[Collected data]
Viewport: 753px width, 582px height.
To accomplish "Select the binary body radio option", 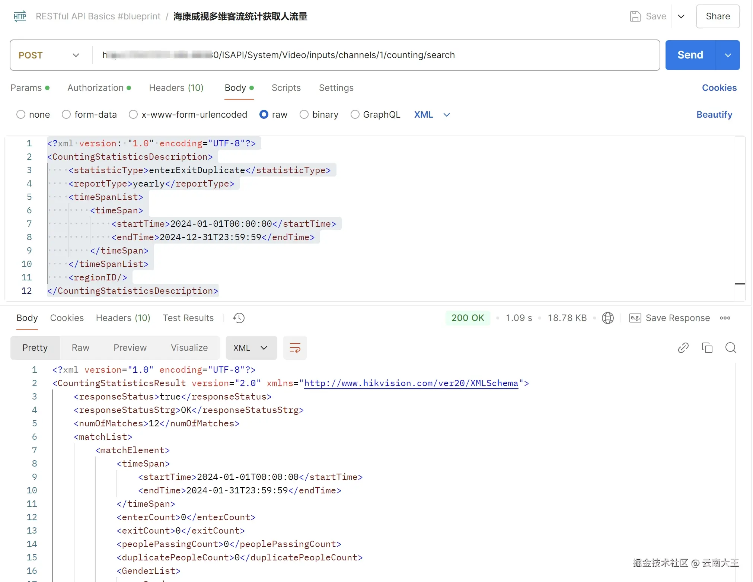I will (x=304, y=115).
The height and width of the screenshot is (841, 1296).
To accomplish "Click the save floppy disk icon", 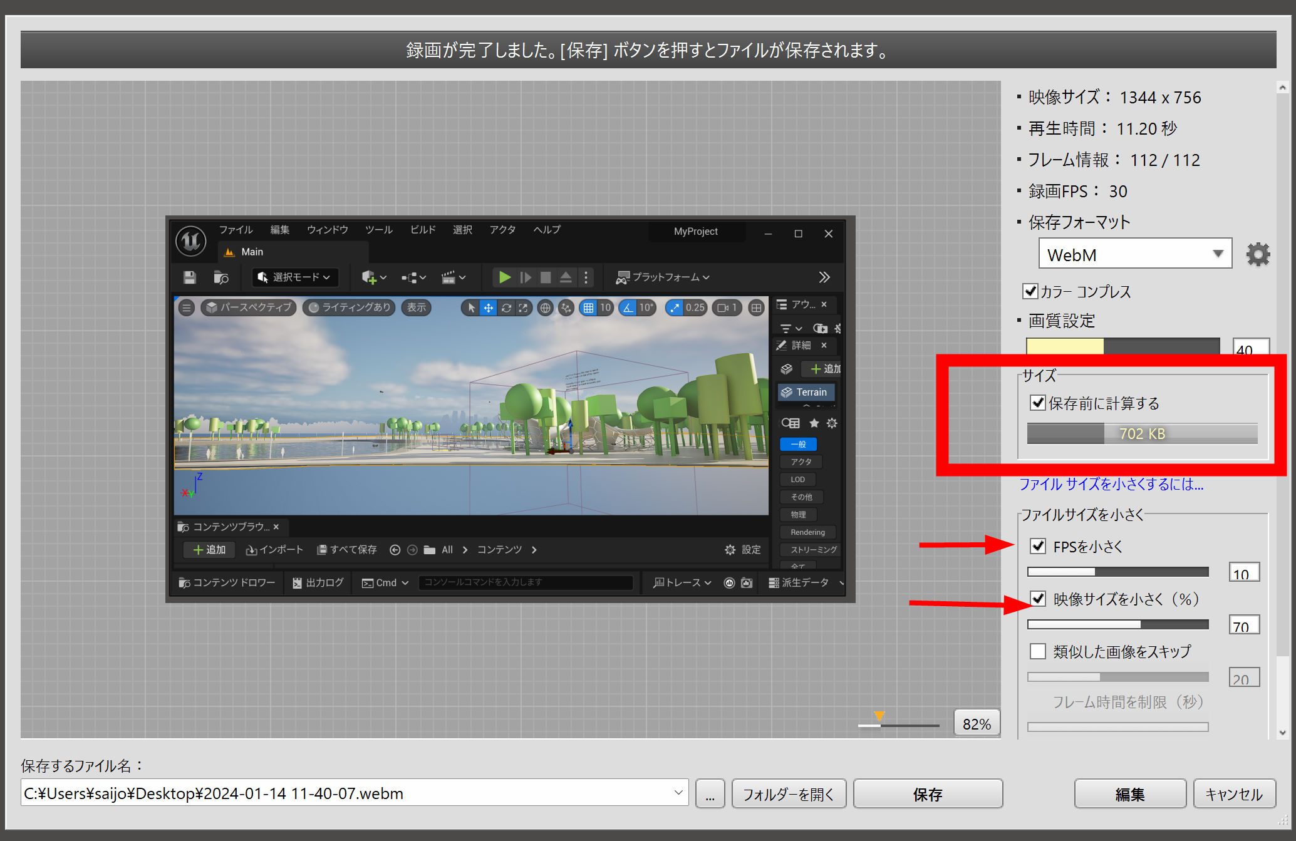I will pyautogui.click(x=189, y=277).
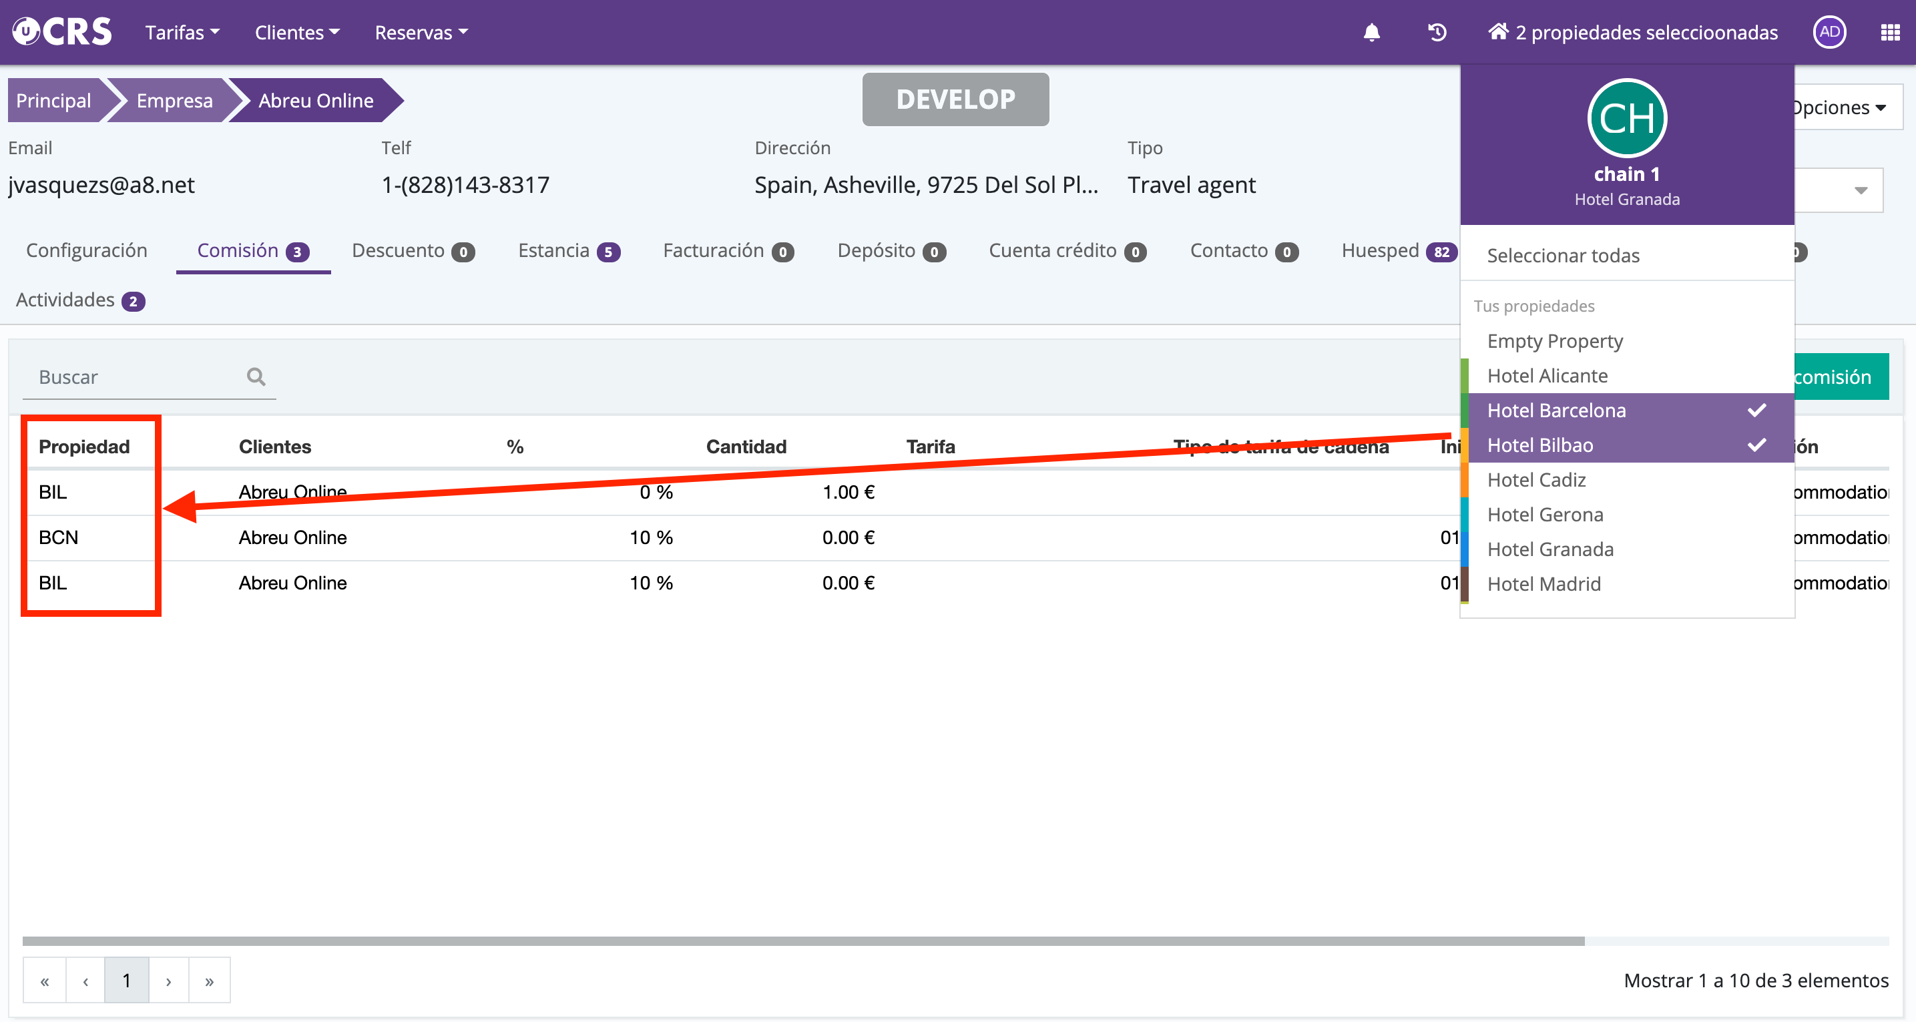The height and width of the screenshot is (1022, 1916).
Task: Click the CH chain avatar circle
Action: click(x=1627, y=118)
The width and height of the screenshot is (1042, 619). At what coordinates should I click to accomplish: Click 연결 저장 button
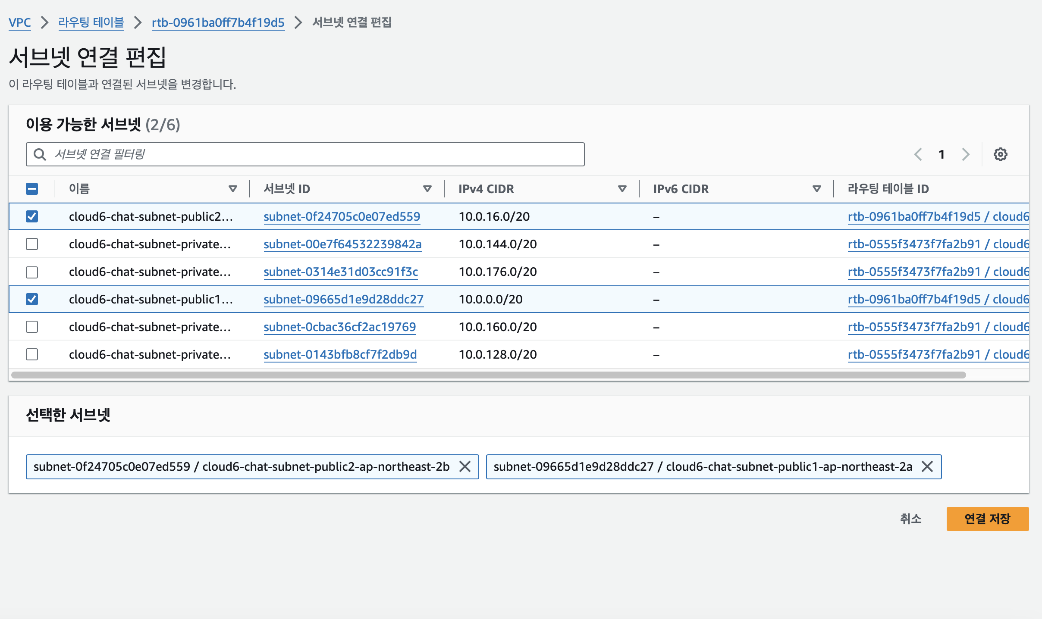tap(987, 519)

* _Problem statement_:
All lines from the one containing "The width and" to the last line of the data above, both included, should be printed exactly, and the pictures should not appear.

* _Expected answer_:
The width and height of the screenshot is (1042, 619). At what coordinates should I click to accomplish: Click 연결 저장 button
tap(987, 519)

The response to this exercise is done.